Castelnuovo Magra (La Spezia), 4 luglio 2018 – Scaffalature, un forno, un materasso, cestoni, mobili e cartoni... Una discarica a cielo aperto è stata rinvenuta a ridosso dell’argine del torrente Minale a Castelnuovo Magra. Ma da quella montagna di sporcizia sono spuntati due indizi che hanno consentito alla polizia municipale di Castelnuovo Magra di risalire all’autore del danno ambientale. Una caccia al «tesoro» ingarbugliata da una serie di passaggi di consegne che hanno impegnato per diverso tempo gli agenti coordinati dal comandante Marina Ricci. Quando la polizia locale ha trovato, su indicazione di alcuni contadini, la montagna di rifiuti ha cercato qualche elemento utile ritrovando nella montagna di spazzatura due nominativi. Nel verde c’era di tutto: dalla plastica ai materassi, mobilio e vetro. Ma come nelle commedie all’italiana il primo nome era di un anziano spezzino, ricoverato da tempo in una casa di cura per cui al di sopra di ogni sospetto, mentre più interessante è stato il secondo nominativo convocato poi per un colloquio. L’altro spezzino si occupa di traslochi e sgomberi cantine ma per agevolare la sua attività ha «appaltato» a un terzo lo smaltimento del materiale ritirato su commissione con la raccomandazione di tenersi il materiale utile e smaltire tutto il resto.

E proprio il terzo elemento in gioco è stato l’autore dello scempio non rispettando proprio completamente l’accordo. Conoscendo molto bene la zona intorno all’argine del torrente Minale, essendo residente a Castelnuovo Magra, l’ha sfruttata per liberarsi della zavorra senza passare per le isole ecologiche abilitate.

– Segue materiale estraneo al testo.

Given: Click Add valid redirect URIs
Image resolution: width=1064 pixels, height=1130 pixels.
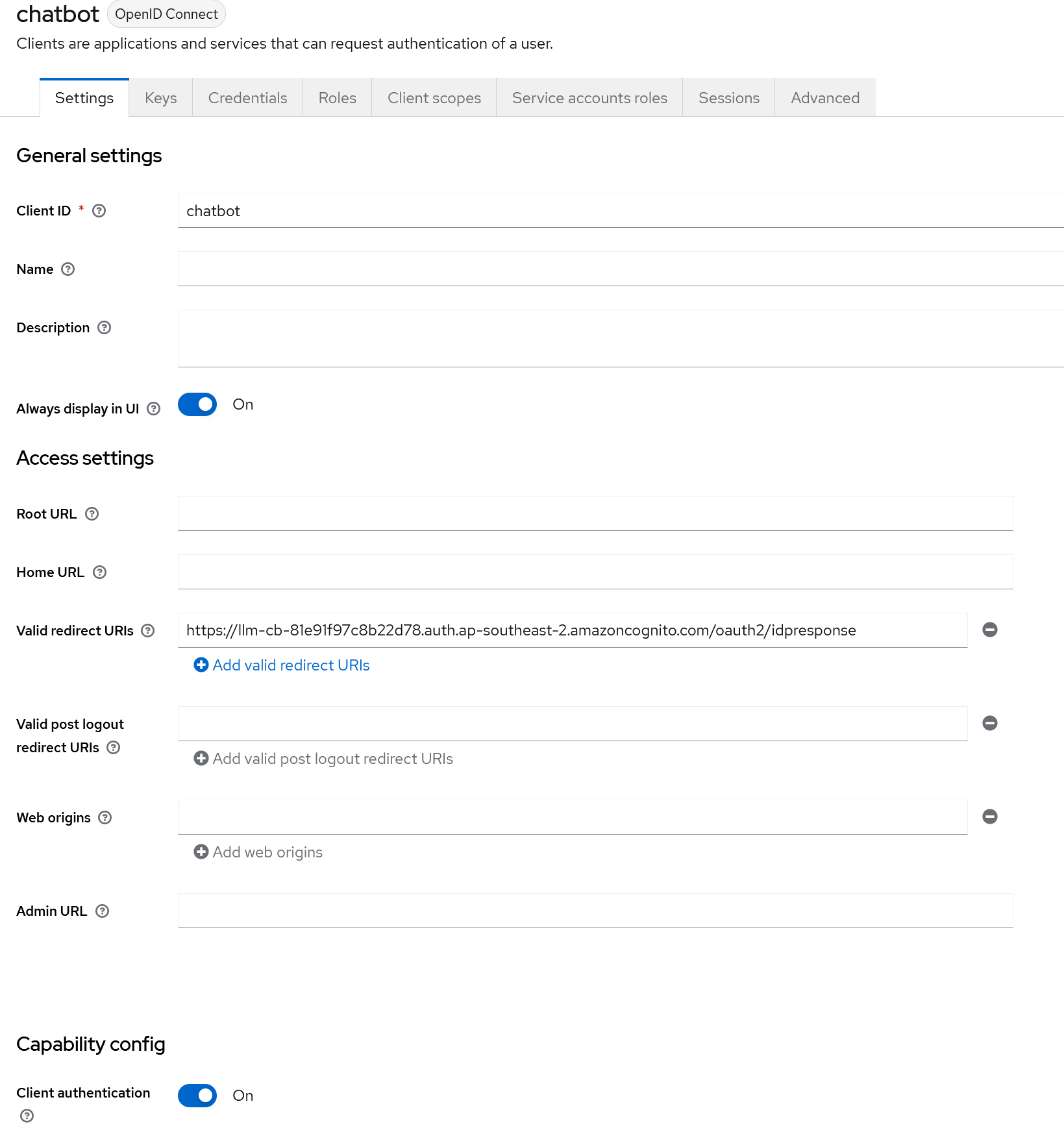Looking at the screenshot, I should (x=282, y=665).
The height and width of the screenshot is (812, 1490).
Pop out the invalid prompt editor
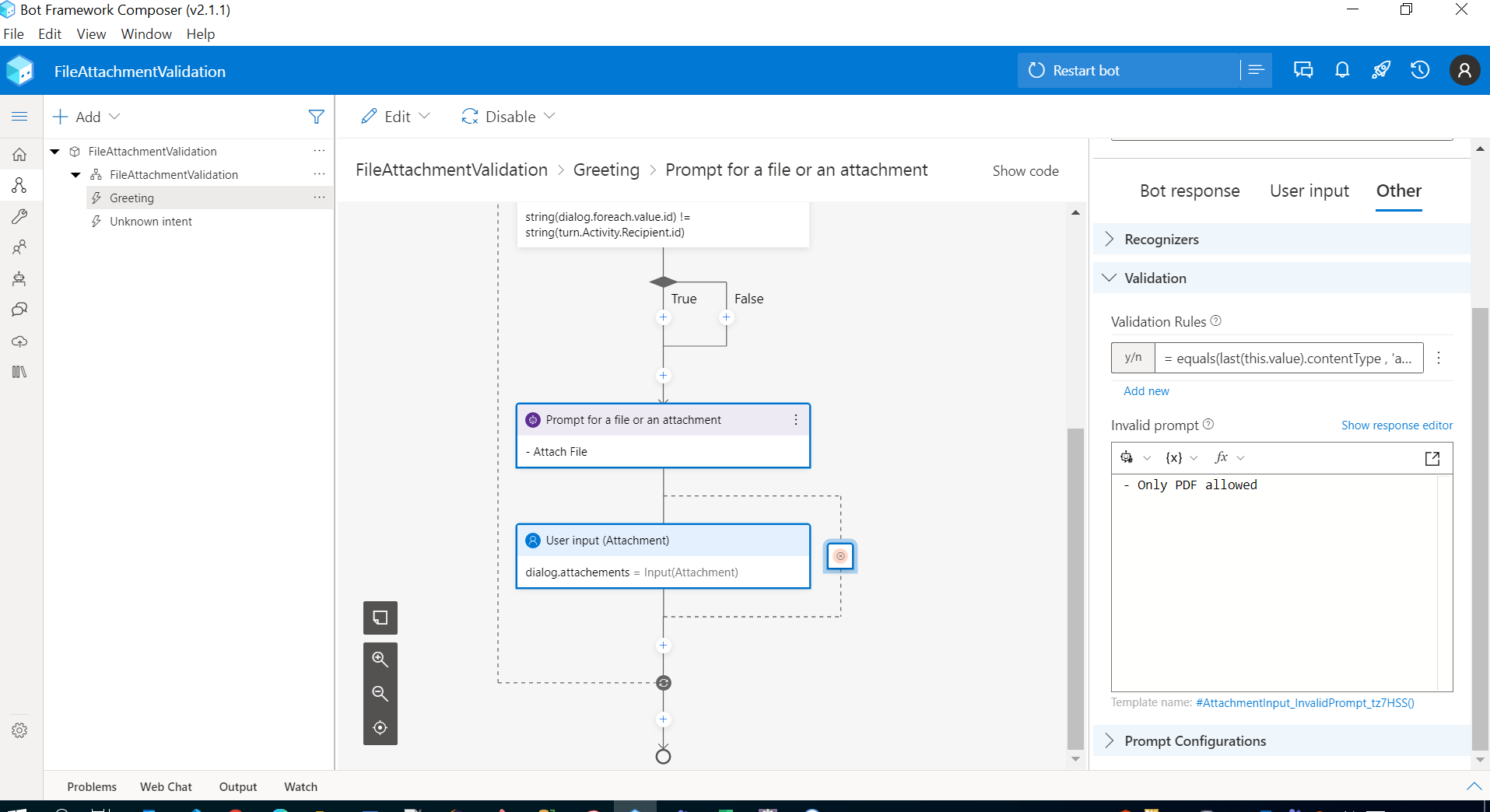coord(1432,458)
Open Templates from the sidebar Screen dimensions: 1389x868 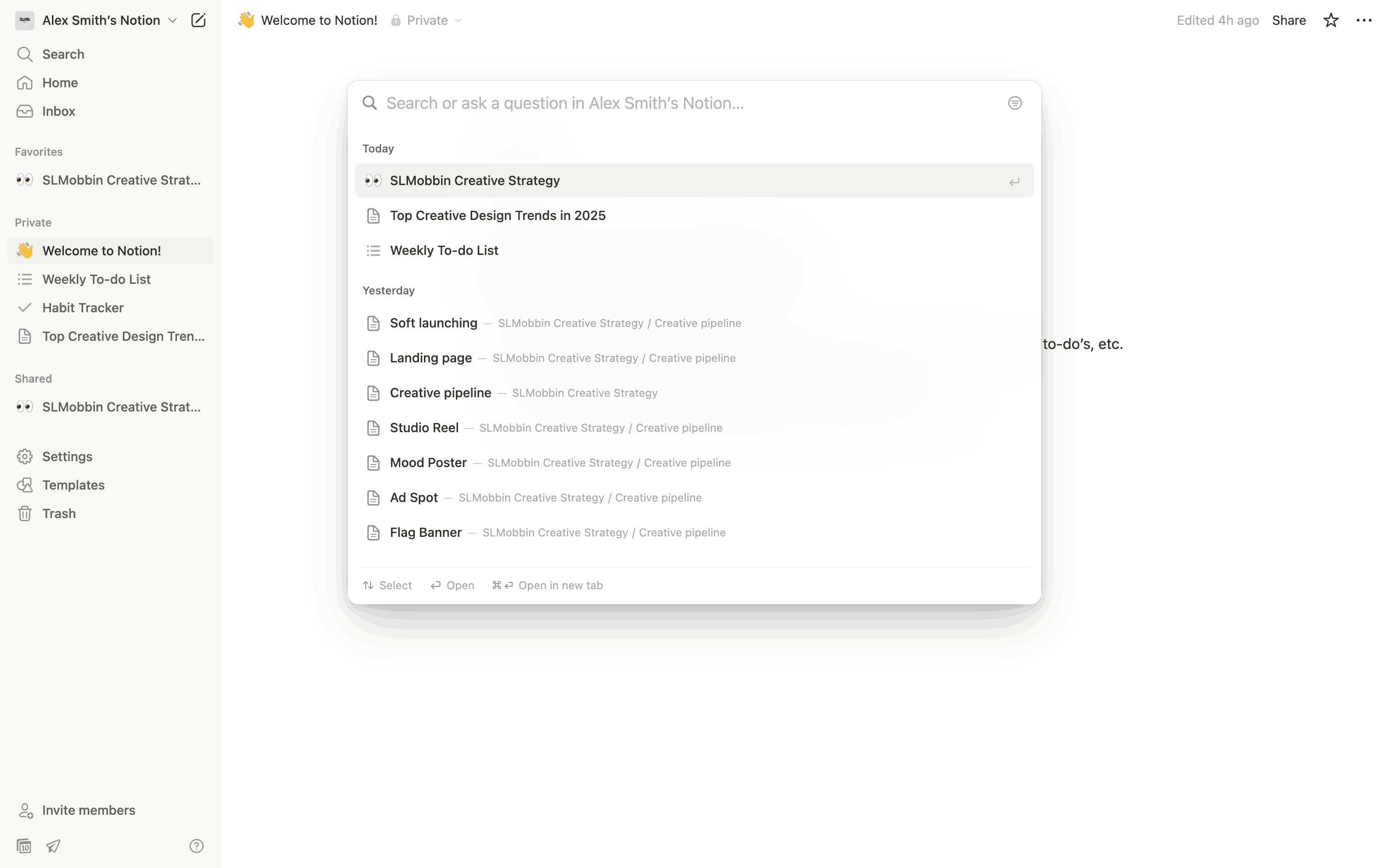73,485
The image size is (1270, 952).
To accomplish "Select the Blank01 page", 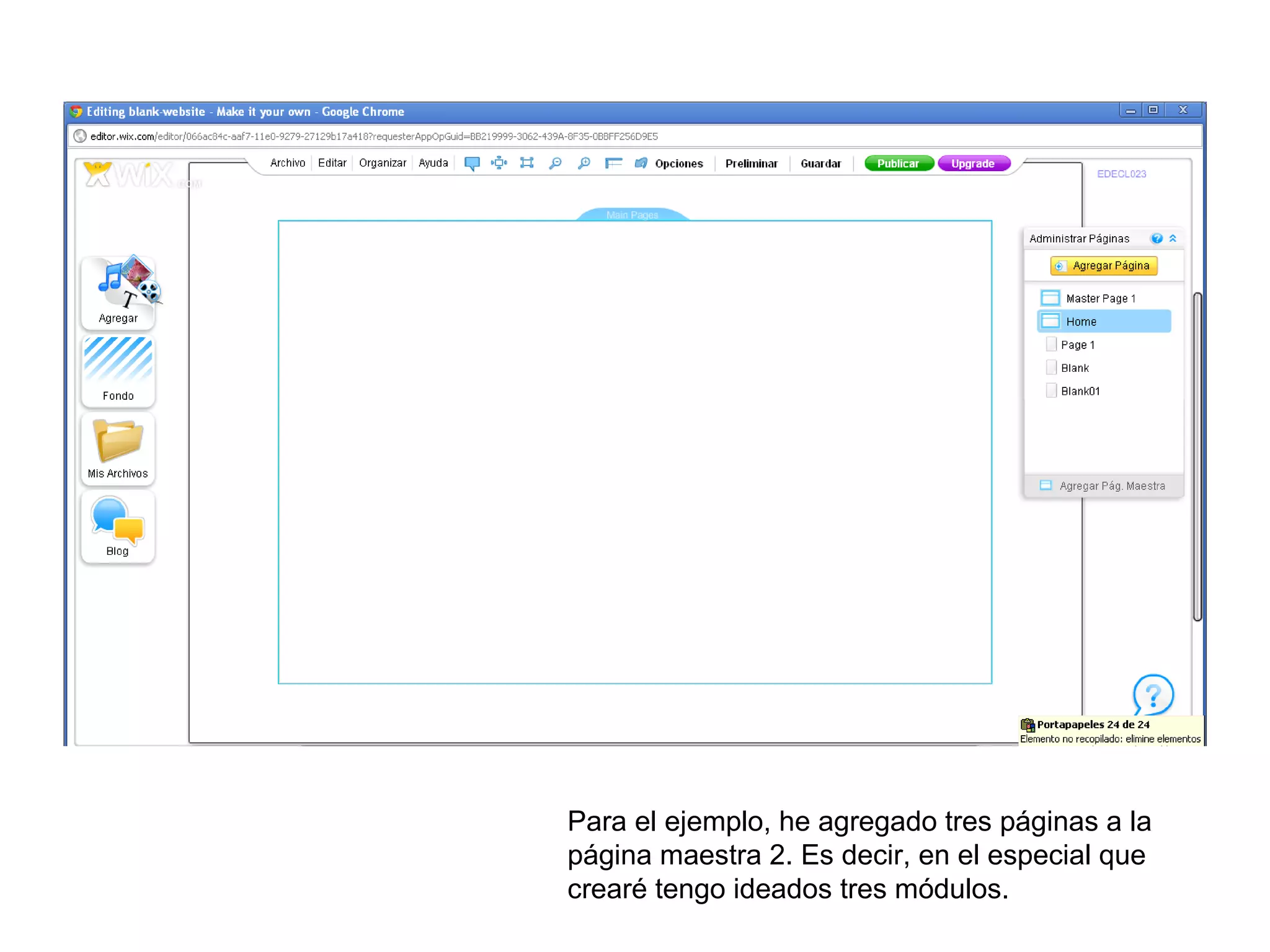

Gli agenti lo hanno multato mentre al committente spezzino è stato imposto di ripulire l’area ripristinando lo stato dei luoghi. Ovviamente nessun provvedimento è stato adottato per l’ignaro anziano che, forse attraverso i parenti, aveva chiesto di ripulire la sua abitazione ormai inutilizzata essendo ricoverato in una struttura assistita.

Il sindaco Daniele Montebello ha voluto complimentarsi con il comando della polizia municipale per l’attento lavoro di indagine nell’operazione portata a buon fine ricordando che anche l’installazione della telecamera di controllo sta fornendo un valido aiuto nella riduzione degli abbandoni dei rifiuti. Un deterrente che, qualche residente, ha già provato nelle proprie finanze dovendo pagare le multe per essere stato pizzicato.